Mali sistemin ve bu sistemdeki mali yükümlülüklerin basit, anlaşılır, makul ve adil bir yapıya kavuşturulmasına yönelik çalışmalar sonrasında (ya da eşzamanlı olarak), kağıt para hareketlerinin sınırlandırılmasına ve kaydî paranın ekonomideki payının artırılmasına yönelik düzenlemeler hayata geçirilebilir. Bu çalışmalar esnasında, vergi kimlik numarası uygulamasının etkin kullanımı yoluna gidilerek (Maliye İdaresi ile bankacılık sistemlerinin entegrasyonu sonrasında) mali denetimlerin teknoloji yardımıyla ve çok daha etkin bir şekilde takibi sağlanabilir.
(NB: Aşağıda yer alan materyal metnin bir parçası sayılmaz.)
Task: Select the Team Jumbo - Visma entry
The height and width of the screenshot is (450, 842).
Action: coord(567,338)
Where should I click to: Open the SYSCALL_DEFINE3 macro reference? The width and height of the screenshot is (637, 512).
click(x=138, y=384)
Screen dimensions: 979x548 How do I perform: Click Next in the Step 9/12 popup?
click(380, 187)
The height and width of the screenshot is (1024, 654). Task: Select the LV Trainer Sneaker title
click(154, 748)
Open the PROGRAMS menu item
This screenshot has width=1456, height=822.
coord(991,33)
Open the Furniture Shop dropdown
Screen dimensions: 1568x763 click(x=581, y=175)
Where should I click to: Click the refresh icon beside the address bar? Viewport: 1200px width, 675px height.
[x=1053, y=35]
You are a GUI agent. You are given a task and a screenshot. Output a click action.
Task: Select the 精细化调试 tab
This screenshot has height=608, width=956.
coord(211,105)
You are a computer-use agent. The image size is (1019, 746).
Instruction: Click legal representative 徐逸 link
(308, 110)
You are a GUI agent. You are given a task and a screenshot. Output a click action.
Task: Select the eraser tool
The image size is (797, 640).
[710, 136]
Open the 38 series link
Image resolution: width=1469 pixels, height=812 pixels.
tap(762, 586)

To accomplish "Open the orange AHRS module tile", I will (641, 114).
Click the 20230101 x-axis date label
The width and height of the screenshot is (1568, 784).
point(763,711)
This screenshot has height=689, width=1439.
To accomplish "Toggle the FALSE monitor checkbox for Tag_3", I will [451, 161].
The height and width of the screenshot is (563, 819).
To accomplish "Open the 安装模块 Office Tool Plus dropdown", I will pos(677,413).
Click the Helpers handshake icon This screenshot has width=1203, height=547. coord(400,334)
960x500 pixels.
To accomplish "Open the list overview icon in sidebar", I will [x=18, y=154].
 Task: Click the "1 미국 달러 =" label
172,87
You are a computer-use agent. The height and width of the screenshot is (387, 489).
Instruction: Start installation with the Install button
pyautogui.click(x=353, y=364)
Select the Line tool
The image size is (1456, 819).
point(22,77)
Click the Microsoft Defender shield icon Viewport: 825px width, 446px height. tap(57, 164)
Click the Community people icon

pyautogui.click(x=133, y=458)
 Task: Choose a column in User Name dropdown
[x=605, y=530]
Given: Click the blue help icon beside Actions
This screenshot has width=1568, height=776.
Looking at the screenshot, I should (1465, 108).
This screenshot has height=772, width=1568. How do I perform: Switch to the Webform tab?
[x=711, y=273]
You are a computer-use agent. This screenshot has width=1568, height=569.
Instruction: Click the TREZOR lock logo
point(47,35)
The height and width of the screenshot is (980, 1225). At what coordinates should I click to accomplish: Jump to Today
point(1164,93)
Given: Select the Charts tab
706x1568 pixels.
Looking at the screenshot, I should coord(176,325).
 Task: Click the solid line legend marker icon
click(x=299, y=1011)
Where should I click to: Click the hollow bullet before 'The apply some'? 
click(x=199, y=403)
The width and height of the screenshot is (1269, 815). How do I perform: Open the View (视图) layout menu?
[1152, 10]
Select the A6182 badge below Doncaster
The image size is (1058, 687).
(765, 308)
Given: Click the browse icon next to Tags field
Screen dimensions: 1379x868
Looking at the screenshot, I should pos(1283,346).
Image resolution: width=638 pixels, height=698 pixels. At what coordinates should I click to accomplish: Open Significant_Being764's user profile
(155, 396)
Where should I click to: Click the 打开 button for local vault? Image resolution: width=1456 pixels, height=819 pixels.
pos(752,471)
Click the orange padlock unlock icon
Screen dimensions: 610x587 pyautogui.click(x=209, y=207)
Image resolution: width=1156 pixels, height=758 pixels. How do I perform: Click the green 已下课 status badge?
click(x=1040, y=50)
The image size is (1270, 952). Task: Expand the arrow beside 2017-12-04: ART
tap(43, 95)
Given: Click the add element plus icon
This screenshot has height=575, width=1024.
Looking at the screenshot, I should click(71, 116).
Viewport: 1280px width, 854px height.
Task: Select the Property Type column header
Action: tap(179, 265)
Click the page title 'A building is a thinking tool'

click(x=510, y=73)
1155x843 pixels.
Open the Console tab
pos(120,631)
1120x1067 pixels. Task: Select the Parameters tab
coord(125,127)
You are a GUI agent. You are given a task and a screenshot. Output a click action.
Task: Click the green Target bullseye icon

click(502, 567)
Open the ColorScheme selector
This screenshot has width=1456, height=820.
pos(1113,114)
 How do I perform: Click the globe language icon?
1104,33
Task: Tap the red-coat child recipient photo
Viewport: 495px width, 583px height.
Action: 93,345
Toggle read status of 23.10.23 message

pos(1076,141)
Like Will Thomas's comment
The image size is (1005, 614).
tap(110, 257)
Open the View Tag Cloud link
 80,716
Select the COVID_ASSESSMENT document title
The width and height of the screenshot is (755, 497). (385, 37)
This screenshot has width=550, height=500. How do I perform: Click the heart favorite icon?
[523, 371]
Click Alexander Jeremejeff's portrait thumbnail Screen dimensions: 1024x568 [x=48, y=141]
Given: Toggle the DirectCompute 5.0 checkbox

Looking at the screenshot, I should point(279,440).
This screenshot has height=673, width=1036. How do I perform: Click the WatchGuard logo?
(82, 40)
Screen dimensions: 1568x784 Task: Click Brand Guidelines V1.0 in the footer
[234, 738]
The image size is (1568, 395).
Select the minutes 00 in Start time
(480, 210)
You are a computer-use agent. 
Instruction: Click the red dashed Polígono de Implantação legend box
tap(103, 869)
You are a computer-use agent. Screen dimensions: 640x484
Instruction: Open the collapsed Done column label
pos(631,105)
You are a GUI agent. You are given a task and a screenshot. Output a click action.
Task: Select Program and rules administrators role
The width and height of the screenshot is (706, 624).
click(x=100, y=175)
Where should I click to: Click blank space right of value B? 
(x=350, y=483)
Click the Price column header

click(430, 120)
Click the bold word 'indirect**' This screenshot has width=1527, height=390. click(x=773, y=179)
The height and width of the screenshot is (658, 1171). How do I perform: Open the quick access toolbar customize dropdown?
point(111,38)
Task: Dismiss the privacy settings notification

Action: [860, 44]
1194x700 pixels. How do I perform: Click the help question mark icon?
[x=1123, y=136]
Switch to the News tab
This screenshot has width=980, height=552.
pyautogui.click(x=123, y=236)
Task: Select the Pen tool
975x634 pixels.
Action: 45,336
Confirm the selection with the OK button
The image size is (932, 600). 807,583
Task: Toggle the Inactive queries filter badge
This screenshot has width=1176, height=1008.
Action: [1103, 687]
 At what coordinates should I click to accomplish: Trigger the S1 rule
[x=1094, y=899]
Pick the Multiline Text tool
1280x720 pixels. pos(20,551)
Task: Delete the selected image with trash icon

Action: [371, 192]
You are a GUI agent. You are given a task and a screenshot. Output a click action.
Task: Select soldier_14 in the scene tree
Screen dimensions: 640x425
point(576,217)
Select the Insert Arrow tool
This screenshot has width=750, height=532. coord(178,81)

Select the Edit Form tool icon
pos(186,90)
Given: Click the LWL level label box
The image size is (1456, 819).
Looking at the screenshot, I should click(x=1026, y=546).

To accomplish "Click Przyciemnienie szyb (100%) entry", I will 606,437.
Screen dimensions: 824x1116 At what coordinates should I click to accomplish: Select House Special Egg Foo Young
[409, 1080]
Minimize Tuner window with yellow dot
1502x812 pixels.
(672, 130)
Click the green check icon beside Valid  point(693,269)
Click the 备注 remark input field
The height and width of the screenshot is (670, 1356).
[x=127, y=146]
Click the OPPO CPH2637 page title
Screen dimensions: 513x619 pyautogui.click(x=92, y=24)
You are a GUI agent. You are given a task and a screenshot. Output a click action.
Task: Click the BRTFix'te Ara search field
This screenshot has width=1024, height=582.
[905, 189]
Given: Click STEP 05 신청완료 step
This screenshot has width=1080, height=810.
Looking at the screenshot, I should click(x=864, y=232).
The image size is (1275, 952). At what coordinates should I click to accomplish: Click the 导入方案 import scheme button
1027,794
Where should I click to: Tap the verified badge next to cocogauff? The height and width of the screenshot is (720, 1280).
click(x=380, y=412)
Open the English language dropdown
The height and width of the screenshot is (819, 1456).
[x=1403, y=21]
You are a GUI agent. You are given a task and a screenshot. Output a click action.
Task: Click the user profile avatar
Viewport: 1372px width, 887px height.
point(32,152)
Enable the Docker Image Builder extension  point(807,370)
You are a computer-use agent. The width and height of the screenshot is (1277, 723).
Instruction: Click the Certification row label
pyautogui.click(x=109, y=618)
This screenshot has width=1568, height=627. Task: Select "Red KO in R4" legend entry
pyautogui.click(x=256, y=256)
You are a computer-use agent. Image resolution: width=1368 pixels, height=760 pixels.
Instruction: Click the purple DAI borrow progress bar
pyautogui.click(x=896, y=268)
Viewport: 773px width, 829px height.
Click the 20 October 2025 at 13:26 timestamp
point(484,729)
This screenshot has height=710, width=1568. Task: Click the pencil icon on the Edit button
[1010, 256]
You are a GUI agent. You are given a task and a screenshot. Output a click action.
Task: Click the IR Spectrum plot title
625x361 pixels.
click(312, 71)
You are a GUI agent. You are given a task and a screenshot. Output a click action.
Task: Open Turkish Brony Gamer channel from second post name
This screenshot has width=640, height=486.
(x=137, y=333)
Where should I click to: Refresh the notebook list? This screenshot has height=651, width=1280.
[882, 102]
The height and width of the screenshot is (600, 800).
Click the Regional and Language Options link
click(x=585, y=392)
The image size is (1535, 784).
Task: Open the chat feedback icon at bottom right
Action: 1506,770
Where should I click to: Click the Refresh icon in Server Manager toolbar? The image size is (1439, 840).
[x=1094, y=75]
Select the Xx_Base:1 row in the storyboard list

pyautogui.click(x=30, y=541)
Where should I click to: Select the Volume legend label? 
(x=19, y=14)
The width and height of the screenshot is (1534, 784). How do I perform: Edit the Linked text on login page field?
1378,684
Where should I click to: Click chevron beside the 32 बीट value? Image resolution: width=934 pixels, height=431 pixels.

Kayıtdışı ekonominin toplam ekonomi içindeki payının azaltılması, hem ekonominin serbest piyasa ortamında işleyişinin daha etkin bir şekilde sürdürülmesi, hem de vergi gelirlerinin artırılması açısından önem taşımaktadır. Türkiye’de verimli bir şekilde çalışan, gelişmiş bir piyasa ortamının ve sağlıklı bir ekonominin oluşması için kayıtdışı ekonominin payının azaltılması yönünde çalışmalara ihtiyaç duyulmaktadır. Bu amaca yönelik çözümlerde, bürokratik ve güvensizliğe dayanan yöntemler yerine güven esasına dayanan, basit, anlaşılır ve modern yöntemlerin uygulanması gerekmektedir.